Review by Leo Robson | 14 Aug 2007
The Hungarian Béla Tarr is known as a difficult film-maker by those handful of people who know of him at all. His most famous film, Sátántangó, is more than seven hours long, and not a lot happens. His new film, The Man From London, is much shorter and more eventful, but you couldn't call it easy-going. It is shot in stark Eastern Bloc monochrome, its score uses and re-uses the same five notes, it contains no cutting within scenes, and its dialogue trades in discomfiting quotidian menace - in the way of Pinter, but even more sullen. The film requires continuous attentiveness and Job-like patience from the viewer. But such hardships are amply rewarded by its accretion of small pleasures.
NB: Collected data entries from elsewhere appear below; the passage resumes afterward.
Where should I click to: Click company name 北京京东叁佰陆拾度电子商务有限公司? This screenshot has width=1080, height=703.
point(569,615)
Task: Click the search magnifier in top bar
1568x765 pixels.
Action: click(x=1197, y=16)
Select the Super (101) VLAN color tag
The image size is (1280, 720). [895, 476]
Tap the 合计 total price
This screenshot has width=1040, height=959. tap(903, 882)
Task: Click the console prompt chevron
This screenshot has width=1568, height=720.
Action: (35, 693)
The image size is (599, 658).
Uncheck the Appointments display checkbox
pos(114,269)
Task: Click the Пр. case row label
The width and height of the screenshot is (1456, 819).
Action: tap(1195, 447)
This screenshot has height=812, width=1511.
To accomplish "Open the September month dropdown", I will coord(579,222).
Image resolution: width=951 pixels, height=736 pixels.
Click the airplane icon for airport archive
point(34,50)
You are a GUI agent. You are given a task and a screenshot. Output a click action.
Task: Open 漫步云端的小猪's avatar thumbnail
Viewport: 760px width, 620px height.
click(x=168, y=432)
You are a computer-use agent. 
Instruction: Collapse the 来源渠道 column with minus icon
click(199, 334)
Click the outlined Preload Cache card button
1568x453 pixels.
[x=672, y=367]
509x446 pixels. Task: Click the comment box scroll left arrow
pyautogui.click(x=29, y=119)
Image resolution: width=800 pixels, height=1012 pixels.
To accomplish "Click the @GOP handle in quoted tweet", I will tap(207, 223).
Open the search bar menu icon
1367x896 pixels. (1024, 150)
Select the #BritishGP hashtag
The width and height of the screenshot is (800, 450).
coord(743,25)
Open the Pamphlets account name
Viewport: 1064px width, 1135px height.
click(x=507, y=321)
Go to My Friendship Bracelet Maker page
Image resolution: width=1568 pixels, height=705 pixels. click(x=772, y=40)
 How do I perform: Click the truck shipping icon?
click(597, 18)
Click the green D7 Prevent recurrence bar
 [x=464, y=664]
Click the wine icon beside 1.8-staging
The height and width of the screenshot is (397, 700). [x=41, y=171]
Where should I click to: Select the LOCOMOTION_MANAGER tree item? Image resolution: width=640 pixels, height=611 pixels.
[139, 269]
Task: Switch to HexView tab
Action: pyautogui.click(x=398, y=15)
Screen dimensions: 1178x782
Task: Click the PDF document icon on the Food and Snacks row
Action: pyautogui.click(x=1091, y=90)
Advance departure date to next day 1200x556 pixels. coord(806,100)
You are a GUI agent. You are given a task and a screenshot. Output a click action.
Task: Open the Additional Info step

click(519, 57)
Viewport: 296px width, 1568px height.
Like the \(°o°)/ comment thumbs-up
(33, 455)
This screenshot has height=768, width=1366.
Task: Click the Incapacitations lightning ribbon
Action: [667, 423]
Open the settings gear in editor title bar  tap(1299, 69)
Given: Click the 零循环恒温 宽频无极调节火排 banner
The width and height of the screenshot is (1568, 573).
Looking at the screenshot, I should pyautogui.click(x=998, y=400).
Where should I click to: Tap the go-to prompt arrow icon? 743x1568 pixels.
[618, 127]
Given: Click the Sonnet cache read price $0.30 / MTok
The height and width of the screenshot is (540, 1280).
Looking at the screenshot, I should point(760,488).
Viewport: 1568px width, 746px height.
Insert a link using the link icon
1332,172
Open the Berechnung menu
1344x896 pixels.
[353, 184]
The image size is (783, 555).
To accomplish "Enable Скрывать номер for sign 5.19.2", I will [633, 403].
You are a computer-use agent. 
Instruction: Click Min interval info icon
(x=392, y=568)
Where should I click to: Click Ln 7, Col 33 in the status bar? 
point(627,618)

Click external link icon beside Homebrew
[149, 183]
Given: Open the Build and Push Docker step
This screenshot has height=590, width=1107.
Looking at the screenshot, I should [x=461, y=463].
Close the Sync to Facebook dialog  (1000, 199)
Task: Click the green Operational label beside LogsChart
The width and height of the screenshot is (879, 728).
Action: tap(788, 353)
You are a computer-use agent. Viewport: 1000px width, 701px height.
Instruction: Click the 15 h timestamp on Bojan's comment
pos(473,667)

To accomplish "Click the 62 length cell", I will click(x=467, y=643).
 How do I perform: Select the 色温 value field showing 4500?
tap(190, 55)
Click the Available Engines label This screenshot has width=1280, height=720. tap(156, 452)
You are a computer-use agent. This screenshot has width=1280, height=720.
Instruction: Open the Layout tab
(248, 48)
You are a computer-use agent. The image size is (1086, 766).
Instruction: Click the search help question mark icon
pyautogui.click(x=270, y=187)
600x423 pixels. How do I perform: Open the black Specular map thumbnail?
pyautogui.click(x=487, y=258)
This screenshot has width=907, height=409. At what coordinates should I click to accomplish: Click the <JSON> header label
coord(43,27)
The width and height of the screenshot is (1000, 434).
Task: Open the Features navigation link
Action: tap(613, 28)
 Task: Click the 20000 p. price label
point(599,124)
The film takes its title and some key details from Georges Simenon's novel of the same name, but it resists its opportunities for straightforward thrills. Instead of foregrounding the tale of a mysterious out-of-towner who kills his friend for their shared loot, it concentrates on the daily miseries of the railway station employee who witnessed it. Tarr observes the man with surgical precision and detachment, often for minutes at a time. Occasionally, a police inspector questions someone. Otherwise, we are with the man. He argues with his wife and daughter, plays checkers, trudges about, or just stares glumly out of the window. Tarr is courageous almost to the point of being foolhardy; at every turn he shuns the easy option. The result is a restrained film, dry and droll throughout, and at times oddly thrilling.